--- TASK DESCRIPTION ---
When you reach the line that contains "The image size is (299, 531)." in the data below, start reproducing lines exactly, and stop after the line that contains "You are a computer-use agent. The image".

((

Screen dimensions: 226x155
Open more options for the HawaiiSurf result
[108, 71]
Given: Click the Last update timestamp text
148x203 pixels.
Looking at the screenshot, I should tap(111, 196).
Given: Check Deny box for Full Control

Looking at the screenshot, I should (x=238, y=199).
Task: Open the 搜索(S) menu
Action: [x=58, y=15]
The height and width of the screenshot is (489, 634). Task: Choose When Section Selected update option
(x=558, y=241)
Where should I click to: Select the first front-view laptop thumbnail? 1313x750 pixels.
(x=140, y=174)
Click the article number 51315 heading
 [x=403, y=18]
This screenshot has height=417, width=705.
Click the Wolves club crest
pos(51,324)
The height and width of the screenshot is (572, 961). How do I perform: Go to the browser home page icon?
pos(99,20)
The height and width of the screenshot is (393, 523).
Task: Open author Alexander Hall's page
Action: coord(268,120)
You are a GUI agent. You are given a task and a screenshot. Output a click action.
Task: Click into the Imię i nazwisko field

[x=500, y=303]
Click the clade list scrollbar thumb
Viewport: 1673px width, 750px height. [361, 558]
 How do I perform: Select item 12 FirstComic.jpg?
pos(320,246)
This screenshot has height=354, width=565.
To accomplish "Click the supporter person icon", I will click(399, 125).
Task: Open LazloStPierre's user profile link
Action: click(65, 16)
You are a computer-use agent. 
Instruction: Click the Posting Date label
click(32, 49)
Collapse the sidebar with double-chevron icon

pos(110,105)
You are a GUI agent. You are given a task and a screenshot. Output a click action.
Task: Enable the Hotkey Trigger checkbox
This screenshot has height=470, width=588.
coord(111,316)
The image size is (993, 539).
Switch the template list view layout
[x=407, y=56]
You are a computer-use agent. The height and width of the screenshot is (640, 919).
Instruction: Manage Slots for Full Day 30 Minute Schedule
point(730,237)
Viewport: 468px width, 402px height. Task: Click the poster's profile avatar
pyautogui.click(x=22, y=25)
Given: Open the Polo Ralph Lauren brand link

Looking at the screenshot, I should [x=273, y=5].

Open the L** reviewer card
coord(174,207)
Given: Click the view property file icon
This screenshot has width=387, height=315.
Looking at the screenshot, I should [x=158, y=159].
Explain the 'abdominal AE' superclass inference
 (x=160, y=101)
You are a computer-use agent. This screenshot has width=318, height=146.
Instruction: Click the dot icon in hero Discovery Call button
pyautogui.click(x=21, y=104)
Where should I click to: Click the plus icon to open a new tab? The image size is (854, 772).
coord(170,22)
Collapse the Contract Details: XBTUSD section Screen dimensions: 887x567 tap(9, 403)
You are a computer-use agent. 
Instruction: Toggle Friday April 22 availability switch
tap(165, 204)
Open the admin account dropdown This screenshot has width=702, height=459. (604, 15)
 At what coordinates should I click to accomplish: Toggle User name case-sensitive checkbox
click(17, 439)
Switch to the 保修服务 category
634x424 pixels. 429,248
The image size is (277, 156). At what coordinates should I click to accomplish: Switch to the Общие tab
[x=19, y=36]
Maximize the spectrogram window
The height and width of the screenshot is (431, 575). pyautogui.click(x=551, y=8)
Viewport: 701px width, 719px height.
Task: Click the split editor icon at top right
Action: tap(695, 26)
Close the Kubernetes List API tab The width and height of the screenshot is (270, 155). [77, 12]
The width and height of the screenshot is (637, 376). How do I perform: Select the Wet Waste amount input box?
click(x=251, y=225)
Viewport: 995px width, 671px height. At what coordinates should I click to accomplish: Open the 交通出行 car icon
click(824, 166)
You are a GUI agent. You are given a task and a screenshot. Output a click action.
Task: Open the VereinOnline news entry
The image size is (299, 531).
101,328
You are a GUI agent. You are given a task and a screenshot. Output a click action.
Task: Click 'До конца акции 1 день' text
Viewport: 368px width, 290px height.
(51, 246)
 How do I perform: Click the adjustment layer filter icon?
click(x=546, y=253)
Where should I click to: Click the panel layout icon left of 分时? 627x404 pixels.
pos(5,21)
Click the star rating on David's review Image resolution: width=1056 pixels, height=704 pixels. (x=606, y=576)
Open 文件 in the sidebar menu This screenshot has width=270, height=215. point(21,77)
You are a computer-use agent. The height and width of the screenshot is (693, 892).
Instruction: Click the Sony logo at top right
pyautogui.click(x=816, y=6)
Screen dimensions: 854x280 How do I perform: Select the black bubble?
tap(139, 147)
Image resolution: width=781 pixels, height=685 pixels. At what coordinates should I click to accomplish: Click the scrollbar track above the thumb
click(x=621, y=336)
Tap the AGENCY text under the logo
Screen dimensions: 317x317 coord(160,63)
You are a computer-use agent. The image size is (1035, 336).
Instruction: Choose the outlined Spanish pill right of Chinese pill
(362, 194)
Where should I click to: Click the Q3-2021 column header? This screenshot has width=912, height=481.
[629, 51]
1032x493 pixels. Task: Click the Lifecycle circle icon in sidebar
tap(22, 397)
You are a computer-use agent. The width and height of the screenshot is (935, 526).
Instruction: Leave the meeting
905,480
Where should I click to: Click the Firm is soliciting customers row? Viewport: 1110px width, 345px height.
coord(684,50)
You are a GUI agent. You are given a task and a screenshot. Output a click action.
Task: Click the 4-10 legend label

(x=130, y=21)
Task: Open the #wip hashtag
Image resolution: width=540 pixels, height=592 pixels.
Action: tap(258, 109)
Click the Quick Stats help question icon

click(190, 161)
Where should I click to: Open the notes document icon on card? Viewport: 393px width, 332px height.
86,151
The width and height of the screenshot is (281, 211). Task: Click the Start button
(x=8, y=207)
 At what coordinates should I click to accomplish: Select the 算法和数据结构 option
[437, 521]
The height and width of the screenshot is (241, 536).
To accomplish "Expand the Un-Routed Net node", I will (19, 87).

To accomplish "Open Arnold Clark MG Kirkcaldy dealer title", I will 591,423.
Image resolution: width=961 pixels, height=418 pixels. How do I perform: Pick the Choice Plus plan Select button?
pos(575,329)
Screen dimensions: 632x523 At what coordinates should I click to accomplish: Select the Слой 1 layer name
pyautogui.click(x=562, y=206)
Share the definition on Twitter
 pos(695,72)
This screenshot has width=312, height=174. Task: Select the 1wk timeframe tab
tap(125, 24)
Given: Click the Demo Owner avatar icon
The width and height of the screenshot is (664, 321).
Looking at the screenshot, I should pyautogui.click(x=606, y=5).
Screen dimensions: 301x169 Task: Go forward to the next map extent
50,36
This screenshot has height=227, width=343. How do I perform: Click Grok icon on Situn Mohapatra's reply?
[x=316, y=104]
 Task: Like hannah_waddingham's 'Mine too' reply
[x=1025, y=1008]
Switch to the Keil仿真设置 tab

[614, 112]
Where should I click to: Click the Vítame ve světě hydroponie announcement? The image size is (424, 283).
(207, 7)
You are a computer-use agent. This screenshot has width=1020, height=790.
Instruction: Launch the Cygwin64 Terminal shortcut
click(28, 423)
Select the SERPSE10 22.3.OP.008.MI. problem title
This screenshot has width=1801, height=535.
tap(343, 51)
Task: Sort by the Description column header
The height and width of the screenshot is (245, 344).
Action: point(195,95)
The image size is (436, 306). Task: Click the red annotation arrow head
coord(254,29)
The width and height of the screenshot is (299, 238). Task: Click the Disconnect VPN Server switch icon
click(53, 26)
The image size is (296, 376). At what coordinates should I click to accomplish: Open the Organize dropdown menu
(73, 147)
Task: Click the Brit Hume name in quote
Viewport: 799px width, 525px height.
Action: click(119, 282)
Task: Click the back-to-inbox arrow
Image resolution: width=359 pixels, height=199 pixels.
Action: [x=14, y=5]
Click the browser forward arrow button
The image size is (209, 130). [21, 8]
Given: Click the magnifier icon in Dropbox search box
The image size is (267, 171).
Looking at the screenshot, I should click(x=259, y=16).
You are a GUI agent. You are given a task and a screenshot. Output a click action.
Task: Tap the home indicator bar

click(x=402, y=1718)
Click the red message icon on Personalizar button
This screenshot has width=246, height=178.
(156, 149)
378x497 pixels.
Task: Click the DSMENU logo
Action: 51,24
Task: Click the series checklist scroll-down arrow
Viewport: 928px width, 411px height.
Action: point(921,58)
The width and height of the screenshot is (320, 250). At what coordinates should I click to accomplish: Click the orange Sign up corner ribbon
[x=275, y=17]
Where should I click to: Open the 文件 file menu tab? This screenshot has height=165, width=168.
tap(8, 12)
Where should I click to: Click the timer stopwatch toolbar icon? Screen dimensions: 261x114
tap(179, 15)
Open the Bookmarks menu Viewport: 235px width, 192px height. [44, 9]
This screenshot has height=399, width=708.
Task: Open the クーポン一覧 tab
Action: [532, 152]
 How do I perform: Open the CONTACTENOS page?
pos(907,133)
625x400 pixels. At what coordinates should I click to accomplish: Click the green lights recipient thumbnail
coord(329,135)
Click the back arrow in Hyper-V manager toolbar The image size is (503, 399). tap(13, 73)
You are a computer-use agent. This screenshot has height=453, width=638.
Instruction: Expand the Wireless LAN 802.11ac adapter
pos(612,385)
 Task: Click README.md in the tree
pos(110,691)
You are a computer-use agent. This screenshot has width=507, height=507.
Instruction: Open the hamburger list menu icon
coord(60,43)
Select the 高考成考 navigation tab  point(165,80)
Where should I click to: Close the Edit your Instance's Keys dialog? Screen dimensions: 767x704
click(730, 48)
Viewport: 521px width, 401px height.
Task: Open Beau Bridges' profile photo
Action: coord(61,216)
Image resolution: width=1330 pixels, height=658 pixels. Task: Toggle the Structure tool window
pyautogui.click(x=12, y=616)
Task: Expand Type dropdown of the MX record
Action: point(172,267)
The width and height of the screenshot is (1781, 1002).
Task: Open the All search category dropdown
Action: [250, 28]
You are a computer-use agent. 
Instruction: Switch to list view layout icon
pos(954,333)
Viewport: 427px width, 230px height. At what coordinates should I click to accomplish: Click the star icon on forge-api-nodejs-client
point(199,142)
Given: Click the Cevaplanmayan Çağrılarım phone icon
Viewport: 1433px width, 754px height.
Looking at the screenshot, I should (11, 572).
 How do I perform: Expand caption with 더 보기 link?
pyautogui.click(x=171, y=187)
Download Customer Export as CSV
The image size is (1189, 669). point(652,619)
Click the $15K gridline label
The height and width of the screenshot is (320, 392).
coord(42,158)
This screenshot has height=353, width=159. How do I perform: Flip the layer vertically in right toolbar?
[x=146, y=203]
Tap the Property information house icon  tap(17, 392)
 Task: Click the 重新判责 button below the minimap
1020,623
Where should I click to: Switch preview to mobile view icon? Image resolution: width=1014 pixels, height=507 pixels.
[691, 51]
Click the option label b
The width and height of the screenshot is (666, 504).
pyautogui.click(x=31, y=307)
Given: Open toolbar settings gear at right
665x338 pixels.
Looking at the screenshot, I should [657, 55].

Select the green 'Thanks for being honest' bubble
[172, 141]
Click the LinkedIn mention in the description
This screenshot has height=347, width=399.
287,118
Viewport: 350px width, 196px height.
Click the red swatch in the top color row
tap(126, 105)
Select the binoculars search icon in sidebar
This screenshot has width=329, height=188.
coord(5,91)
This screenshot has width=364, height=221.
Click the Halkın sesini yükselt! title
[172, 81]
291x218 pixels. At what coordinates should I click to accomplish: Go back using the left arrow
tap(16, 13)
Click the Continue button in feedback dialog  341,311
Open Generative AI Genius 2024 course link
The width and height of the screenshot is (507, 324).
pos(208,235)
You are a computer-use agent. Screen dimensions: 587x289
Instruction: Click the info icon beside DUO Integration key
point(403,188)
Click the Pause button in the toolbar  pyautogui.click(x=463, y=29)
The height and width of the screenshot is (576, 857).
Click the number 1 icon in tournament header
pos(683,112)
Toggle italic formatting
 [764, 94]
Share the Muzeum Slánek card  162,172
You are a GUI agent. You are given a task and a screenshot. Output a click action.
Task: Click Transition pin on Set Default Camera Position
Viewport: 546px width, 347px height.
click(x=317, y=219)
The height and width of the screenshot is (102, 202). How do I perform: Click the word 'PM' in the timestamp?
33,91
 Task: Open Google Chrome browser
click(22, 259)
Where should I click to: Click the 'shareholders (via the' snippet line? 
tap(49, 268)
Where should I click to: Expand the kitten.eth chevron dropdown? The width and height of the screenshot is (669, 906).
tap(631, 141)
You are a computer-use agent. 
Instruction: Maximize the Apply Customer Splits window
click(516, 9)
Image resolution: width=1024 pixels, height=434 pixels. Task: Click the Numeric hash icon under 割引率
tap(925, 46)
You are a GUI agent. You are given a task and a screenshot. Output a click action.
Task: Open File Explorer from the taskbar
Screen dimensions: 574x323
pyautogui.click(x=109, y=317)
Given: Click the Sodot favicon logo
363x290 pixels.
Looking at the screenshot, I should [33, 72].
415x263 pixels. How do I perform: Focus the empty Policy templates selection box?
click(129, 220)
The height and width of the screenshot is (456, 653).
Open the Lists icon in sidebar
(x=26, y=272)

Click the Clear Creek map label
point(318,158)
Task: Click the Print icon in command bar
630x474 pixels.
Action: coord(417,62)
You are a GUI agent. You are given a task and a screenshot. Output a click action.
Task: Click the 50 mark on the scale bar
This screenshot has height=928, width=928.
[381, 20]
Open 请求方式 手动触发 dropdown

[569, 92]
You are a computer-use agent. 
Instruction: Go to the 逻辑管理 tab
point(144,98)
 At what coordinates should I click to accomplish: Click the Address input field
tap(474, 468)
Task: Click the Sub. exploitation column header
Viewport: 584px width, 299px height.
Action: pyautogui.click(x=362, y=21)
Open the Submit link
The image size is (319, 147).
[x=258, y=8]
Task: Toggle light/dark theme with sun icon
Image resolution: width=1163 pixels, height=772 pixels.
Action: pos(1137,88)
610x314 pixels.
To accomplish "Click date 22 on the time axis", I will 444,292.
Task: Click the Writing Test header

))

--- SOLUTION ---
The image size is (299, 531).
101,328
You are a GUI agent. You are given a task and a screenshot. Output a click action.
Task: Click 'До конца акции 1 день' text
Viewport: 368px width, 290px height.
(51, 246)
 How do I perform: Click the adjustment layer filter icon?
click(x=546, y=253)
Where should I click to: Click the panel layout icon left of 分时? 627x404 pixels.
pos(5,21)
Click the star rating on David's review Image resolution: width=1056 pixels, height=704 pixels. (x=606, y=576)
Open 文件 in the sidebar menu This screenshot has width=270, height=215. point(21,77)
You are a computer-use agent. The height and width of the screenshot is (693, 892).
Instruction: Click the Sony logo at top right
pyautogui.click(x=816, y=6)
Screen dimensions: 854x280 How do I perform: Select the black bubble?
tap(139, 147)
Image resolution: width=781 pixels, height=685 pixels. At what coordinates should I click to accomplish: Click the scrollbar track above the thumb
click(x=621, y=336)
Tap the AGENCY text under the logo
Screen dimensions: 317x317 coord(160,63)
You are a computer-use agent. The image size is (1035, 336).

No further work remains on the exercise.